The Fedora Project’s mission is to lead the advancement of free and open source software and content as a collaborative community.

Several years ago, the Fedora community put considerable thought and effort into high-level strategic planning, resulting in this mission statement, a vision statement, and I think most famously, the four foundations of Freedom, Friends, Features, First.

This was all great stuff, and I don’t think we’d be doing much good by going all the way back to first principles and redoing that particular level of soul-searching. (Although if you want to look back and see how it all started and how we got here, Máirín Duffy recently posted an impressive list of links into the history, starting with Mike McGrath’s much-shorter-than-this mailing list post.)

I particularly like that the mission is broad, aimed at advancing all of free and open source software (and content!), not just focused on packaging up the specific bits that make an operating system. It’s ambitious, and it should be.

Okay, so what?

Having figured out what we want to do, we can stop the introspection and start doing, right? Well, sure, but how do we know if what we’re doing actually advances us towards our goal? Do we do all of the things that might fit? What about when there’s a huge number of things we could do – how do we chose which is the most useful? How do we show other people that what we are doing is having a real impact?

This is where the title question comes in: How can we measure Fedora’s success?

If the mission were package all the software, we could tell how much progress we were making by counting the percent of all software packaged. Traditionally, one of the measures we’ve used is number of direct downloads.

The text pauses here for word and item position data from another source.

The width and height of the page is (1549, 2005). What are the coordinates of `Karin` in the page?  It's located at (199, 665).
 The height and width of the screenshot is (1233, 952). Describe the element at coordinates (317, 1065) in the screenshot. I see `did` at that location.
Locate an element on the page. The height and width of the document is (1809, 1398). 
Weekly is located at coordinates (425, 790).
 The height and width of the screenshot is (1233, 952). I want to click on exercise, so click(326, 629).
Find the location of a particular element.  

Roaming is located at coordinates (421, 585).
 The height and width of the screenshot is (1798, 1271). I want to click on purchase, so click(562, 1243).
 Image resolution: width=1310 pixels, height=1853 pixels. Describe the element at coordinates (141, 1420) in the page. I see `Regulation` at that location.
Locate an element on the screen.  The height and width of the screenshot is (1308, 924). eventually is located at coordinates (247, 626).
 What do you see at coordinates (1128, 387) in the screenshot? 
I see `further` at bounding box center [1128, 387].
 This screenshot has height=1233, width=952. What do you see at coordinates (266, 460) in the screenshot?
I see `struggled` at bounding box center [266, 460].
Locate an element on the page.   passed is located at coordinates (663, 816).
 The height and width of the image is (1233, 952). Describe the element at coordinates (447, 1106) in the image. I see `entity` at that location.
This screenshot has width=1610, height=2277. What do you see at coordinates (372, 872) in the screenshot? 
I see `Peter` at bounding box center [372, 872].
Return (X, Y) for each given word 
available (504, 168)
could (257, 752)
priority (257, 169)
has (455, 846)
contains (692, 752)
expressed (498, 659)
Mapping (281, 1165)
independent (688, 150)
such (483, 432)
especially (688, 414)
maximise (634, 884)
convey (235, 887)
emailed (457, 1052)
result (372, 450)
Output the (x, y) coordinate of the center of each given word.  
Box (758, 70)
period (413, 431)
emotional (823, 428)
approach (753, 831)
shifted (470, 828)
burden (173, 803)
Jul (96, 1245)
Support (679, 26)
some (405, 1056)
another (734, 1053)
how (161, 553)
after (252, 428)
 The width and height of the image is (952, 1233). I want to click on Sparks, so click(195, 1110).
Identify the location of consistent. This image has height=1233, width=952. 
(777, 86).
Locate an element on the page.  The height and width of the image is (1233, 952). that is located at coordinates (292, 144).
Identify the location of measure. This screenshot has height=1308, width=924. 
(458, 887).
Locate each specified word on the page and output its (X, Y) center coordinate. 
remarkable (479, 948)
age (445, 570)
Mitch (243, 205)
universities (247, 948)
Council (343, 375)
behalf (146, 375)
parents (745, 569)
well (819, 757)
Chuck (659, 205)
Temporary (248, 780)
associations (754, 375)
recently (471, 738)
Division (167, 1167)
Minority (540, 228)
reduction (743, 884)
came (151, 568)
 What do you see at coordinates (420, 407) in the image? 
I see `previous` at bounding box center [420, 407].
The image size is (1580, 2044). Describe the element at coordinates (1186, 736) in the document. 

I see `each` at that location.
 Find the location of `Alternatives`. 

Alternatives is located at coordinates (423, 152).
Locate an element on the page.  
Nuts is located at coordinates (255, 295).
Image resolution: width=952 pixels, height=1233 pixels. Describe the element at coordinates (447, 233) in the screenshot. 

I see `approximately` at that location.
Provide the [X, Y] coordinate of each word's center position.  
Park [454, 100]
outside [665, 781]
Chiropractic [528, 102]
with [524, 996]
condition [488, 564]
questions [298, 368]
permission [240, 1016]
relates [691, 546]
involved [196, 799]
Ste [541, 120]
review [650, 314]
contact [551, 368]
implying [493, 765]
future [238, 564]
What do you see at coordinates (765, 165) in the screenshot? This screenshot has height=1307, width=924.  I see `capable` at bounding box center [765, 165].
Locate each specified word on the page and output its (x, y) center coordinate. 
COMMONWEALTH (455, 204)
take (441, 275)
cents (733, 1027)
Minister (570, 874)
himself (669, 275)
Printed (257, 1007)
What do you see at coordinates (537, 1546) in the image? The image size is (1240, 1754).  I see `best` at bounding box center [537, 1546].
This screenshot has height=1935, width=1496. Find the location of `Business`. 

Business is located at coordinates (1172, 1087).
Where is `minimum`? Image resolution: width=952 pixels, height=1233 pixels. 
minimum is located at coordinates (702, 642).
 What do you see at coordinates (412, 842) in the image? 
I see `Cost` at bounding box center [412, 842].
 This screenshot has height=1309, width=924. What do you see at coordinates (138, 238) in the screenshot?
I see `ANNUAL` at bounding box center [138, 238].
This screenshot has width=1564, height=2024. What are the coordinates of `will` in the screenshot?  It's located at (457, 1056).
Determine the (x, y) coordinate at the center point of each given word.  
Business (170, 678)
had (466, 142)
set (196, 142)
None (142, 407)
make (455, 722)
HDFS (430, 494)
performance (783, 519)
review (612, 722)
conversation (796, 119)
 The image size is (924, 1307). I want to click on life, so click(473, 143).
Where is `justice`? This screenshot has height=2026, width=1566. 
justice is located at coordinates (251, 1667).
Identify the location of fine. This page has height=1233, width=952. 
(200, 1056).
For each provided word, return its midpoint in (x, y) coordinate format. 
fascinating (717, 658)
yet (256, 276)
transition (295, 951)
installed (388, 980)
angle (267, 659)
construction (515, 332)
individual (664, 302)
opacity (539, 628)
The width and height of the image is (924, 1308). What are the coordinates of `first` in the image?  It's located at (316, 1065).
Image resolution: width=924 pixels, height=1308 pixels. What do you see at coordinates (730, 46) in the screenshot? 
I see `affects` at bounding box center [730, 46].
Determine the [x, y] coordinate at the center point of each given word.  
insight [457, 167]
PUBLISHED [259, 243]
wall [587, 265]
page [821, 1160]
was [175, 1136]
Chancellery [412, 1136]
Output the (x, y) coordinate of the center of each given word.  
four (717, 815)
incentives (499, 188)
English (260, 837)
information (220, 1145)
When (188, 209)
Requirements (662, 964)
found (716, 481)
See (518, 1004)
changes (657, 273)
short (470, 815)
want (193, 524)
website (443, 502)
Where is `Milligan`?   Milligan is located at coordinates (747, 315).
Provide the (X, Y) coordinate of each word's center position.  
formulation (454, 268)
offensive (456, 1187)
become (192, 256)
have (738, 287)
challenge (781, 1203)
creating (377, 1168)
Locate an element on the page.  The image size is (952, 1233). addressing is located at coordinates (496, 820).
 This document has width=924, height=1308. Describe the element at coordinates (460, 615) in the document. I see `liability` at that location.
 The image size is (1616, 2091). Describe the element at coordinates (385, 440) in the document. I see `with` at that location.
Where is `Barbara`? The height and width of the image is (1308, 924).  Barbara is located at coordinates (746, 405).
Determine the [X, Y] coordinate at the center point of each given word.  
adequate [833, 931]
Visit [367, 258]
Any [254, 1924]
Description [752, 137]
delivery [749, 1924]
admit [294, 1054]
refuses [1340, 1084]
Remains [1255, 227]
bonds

That’s easy to measure, but how much connection does it have back to the actual goal? We can also do some rudimentary measures of participation levels in the project itself – number of active packagers, mailing list traffic, badges earned, and so on. But these just measure how busy we are, not whether we’re actually accomplishing anything.

The Logic Model

All that makes it seem like maybe this is a trick question. Is our mission too vague? Is it hopeless? Actually, I think it just means we need to do the next phase of strategic planning.